• _Conjunto de tarefas_:
(a) Com base no trecho sobre as decisões do Supremo envolvendo Lula, responda:
(i) Quantas vezes Lula ganhou no Supremo?
(ii) O que deve ser ratificado em plenário nesta semana?
(iii) Qual é a grande dúvida apontada?
(b) Prossiga a redação do trecho sobre as decisões do Supremo envolvendo Lula a partir da última frase apresentada.

Enfraquecido em várias frentes, Bolsonaro atiça 'seu povo' e 'seu Exército' contra a democracia
O
ex-presidente Luiz Inácio
Lula da Silva ganhou duas vezes no Supremo, com a anulação de
suas condenações na Lava Jato e a correspondente volta ao jogo
eleitoral, e essas duas vitórias devem ser aprofundadas nesta semana com a
ratificação em plenário da suspeição do ex-juiz Sérgio Moro. Significa
começar tudo do zero, para ficar no zero.
A
grande dúvida é quanto ao “efeito sistêmico” das decisões que envolvem Lula,
tanto na questão da competência de Curitiba para julgá-lo quanto na suspeição
de Moro. Se valem para Lula, por que não valeriam para todos aqueles condenados
brancos, poderosos, de colarinho branco? E o que sobra da Lava Jato?

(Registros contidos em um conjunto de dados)

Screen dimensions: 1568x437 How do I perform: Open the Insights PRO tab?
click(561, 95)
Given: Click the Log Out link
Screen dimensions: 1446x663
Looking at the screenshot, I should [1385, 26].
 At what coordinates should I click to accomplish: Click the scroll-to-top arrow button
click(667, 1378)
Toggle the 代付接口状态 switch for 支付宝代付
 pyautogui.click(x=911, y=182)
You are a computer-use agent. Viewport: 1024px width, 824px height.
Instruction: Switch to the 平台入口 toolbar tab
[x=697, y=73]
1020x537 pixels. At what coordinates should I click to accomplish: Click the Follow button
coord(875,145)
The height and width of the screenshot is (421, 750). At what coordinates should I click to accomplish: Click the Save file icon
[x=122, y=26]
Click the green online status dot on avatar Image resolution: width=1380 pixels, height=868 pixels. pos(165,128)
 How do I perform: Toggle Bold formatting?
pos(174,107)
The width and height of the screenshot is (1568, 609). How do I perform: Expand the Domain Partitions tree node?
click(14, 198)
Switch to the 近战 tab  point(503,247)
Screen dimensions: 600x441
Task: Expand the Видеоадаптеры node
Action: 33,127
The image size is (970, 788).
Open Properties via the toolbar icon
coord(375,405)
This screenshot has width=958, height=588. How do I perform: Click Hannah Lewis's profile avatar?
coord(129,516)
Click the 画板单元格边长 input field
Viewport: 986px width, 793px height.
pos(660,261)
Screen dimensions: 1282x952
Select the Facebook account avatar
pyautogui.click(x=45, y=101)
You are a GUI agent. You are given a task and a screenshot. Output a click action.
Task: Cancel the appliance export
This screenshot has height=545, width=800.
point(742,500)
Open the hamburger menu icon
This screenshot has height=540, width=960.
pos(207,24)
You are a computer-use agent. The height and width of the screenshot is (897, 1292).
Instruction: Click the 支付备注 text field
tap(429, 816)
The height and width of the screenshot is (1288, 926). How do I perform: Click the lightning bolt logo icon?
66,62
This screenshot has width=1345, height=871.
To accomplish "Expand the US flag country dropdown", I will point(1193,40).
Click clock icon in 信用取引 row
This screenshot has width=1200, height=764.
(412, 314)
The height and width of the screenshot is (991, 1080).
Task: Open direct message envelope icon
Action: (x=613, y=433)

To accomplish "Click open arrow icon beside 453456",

• _Respostas por item_:
(a)
(i) Duas vezes.
(ii) A suspeição do ex-juiz Sérgio Moro.
(iii) O "efeito sistêmico" das decisões que envolvem Lula, tanto na questão da competência de Curitiba para julgá-lo quanto na suspeição de Moro.

(b)
Um a um, os ministros do Supremo negam a possibilidade, argumentando que cada “paciente” é um “paciente” e o que cabe para Lula não cabe, ao menos necessariamente, para os outros da Lava Jato. E o jornalista Carlos Alberto Sardenberg lembra que, pela psicanálise, se tantos precisam insistir que não cabe, é justamente porque cabe – ou pode caber.
Há
excitação entre condenados e alvoroço entre seus advogados, mas, quando a
Segunda Turma do STF decidiu pela suspeição de Moro, o ministro Gilmar
Mendes enumerou fatos que distinguem a situação de Lula da dos demais e
jogam luz no que seria uma perseguição política específica.
A
esses fatos: prisão coercitiva de Lula sem motivo; divulgação de uma conversa
obtida fora do prazo legal entre ele e a então presidente Dilma Rousseff,
para impedir sua posse na Casa Civil; o vazamento de partes da delação do
ex-ministro Antonio Palocci às vésperas da eleição. Sem falar nos
diálogos da The Intercept Brasil e no ponto fraco de Moro: o cargo no
governo Bolsonaro, com as urnas ainda quentes.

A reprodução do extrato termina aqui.